Hail Impact Test. Replicates a natural hail storm by dropping a 1.1-pound, one-inch steel ball onto the solar cells from a height of 13 feet. This is repeated this up to 20 times in the same place on at least 11 different points of impacts.
Panel Breakage Test. Subjects the cells to brutal impacts by heavy or hard objects to ensure stability and break-resistance. Occasionally hard objects fall onto solar panels and they will conduct these test to ensure that roof-mounted solar system will withstand these impacts. For good measure, they also drop a 1KG, lead-filled sack from a height of 1 metre onto the middle of vertically positioned solar panels up to three times.
Inclined Plane Test. Tests the effects of snow load on the lower edge of the cells, which simulates real-world conditions since sliding snow and ice apply pressure to the lower part of the frame. Other companies typically test evenly distributed snow load on a horizontal panel, even though installations almost always parallel the slope of a roof. Although this is not really an issue in Australia it is good to know that these sort of tests are performed and quality is assured.
Salt Spray Test. Makes sure the cells are ideally suited for coastal areas and salty air by exposing the solar panel to a salt mist mixture and then storing it under humid conditions to simulate coastal conditions. They voluntarily submit their cells for this optional test to guarantee maximum performance and further demonstrate a commitment to quality.
Hemispheric Lighting Test.
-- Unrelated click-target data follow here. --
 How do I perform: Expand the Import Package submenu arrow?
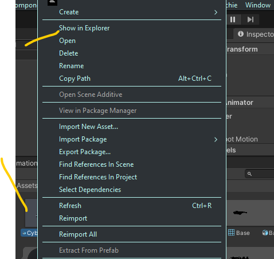pyautogui.click(x=216, y=140)
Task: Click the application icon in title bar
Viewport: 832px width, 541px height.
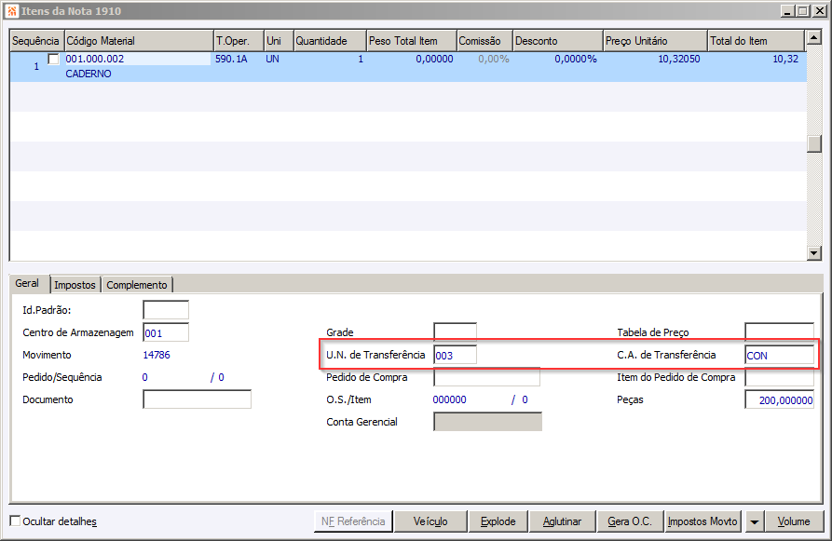Action: [x=12, y=10]
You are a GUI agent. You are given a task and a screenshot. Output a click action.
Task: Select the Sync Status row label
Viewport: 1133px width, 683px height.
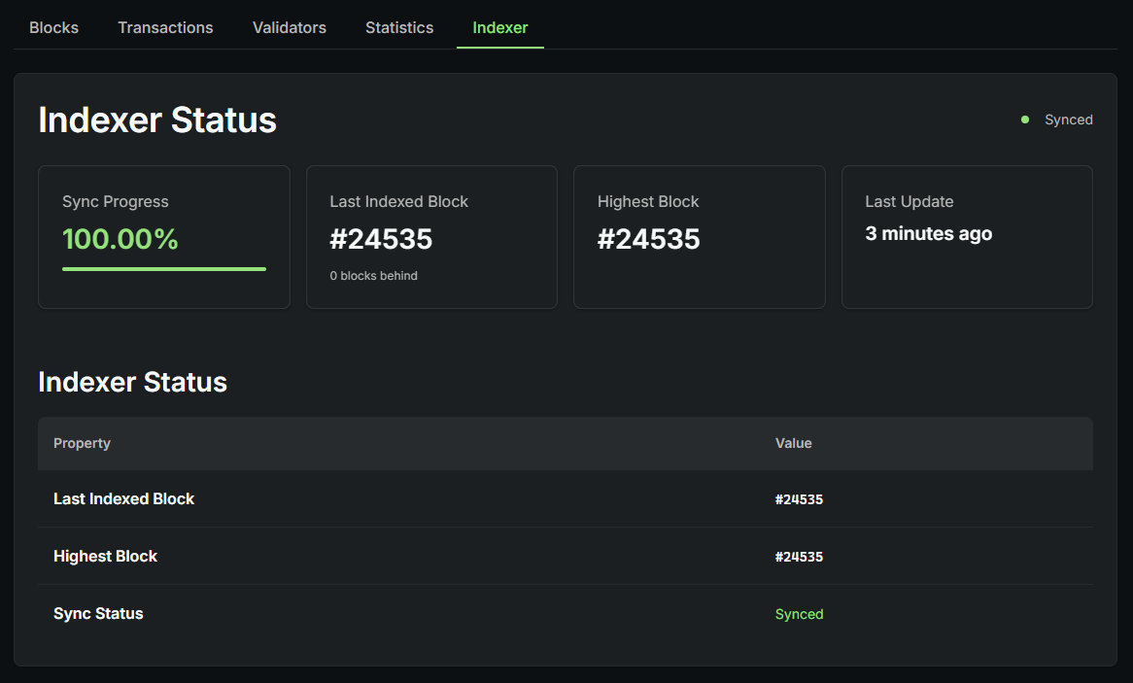pos(98,613)
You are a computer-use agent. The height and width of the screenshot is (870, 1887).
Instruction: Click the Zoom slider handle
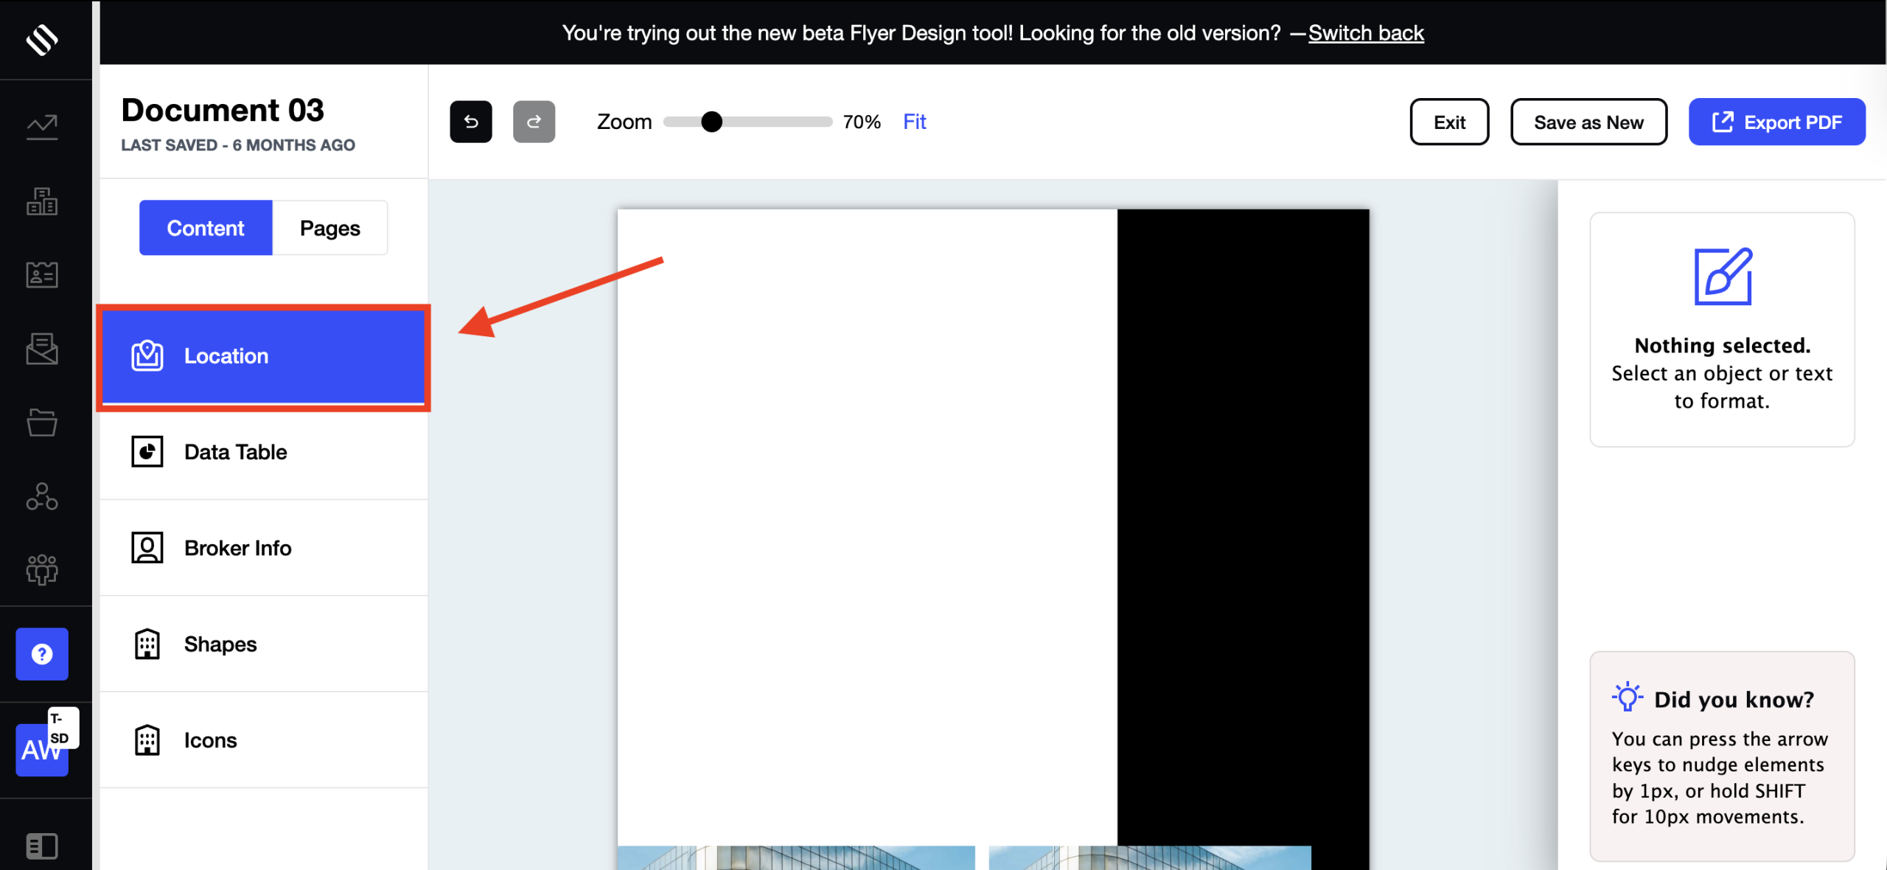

Simulates authentic light and temperature conditions to make sure the cells deliver optimal performance in the real world—which includes changing weather patterns.
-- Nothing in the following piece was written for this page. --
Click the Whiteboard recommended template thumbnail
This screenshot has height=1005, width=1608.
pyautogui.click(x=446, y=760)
Mechanical Load Test. Ensures the cells withstand extreme weather conditions, including excessive wind pressure, wind suction and snow load. Alternating pressure and suction is applied up to 1.2 million times using both static and dynamic forces.
UV Light Aging Test. Guarantees excellent results from our solar cells even in some of the brightest spots on the planet. We simulate intense UV radiation, including 1300 kWh/m2 in normal conditions and up to 3000 kWh/m2 in desert conditions.
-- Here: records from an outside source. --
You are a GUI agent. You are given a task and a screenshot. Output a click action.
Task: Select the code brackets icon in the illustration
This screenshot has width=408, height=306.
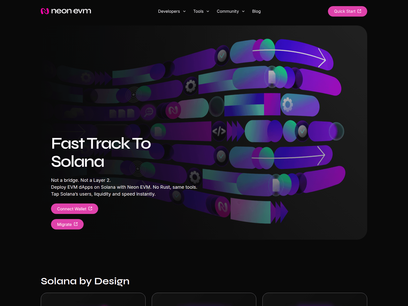click(x=219, y=131)
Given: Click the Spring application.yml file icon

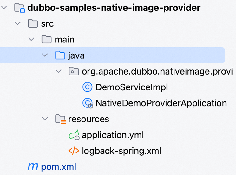Looking at the screenshot, I should click(x=74, y=135).
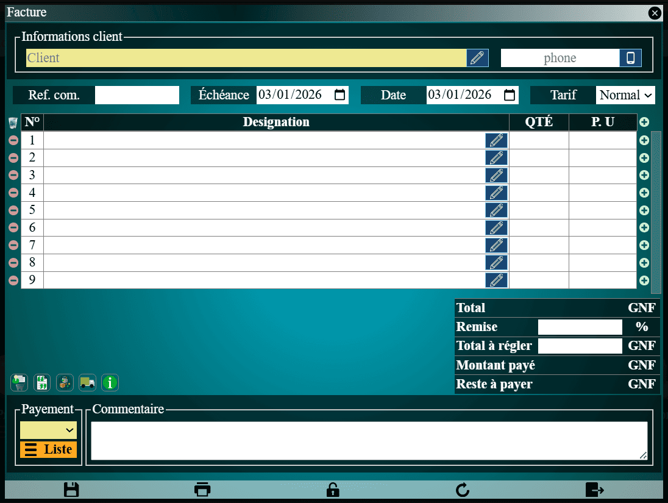Click the exit icon in bottom bar

594,490
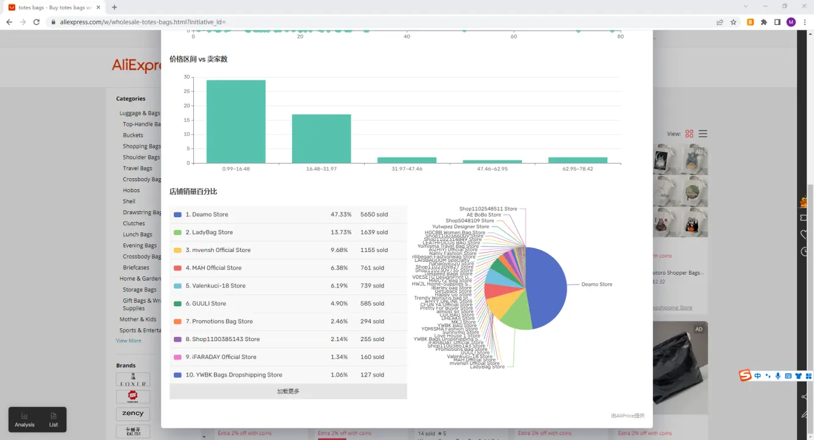Image resolution: width=814 pixels, height=440 pixels.
Task: Switch to list layout icon
Action: coord(703,134)
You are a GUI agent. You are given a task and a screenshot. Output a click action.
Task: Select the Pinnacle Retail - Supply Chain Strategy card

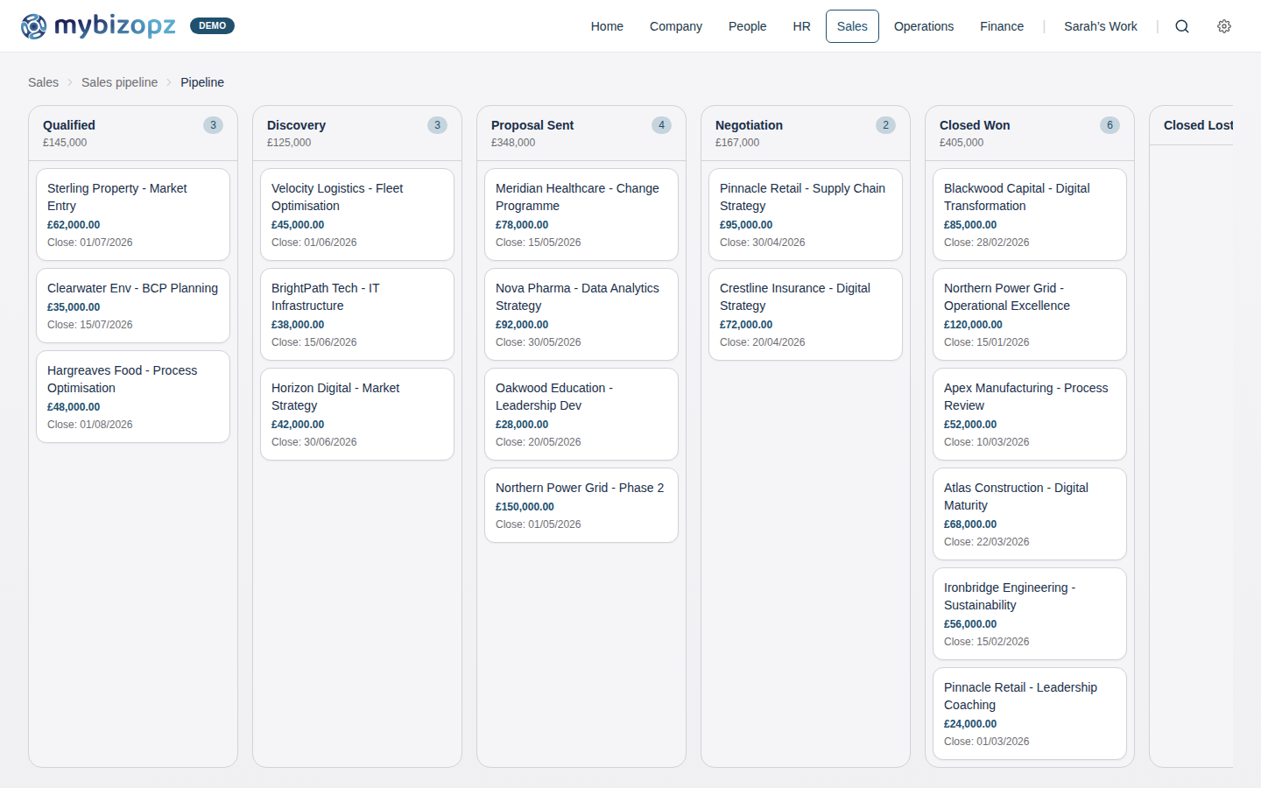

Climate Chamber Test. Puts our solar cells through extreme temperature fluctuations in order to emulate years of weather changes. In the climate chamber, the modules withstand temperatures as low as -40 degrees Celsius to as high as 85 degrees Celsius.
Field Installation and Peel Tests. Tests performance by exposing our solar cells to real wind and weather conditions in varying climate zones—not just contrived laboratory conditions. In field tests, data consistently shows our cells perform well above 100 percent of predicted models. At the same time, peel tests confirm the superior reliability of our sheet-to-glass and inter-sheet connections, which is a key contributor to the long lifespan of the cells.
Electrical and Hotspot Tests. Assures optimal insulation and electrical safety in both wet and dry conditions in a broad range of temperatures. Electroluminescence measurements identify otherwise undetectable micro-cracks or contact breaks while thermography cameras search for “hot spots,” which can occur when cells lie in a shadow and heat up as a result of residual electricity, ultimately damaging the panel over time.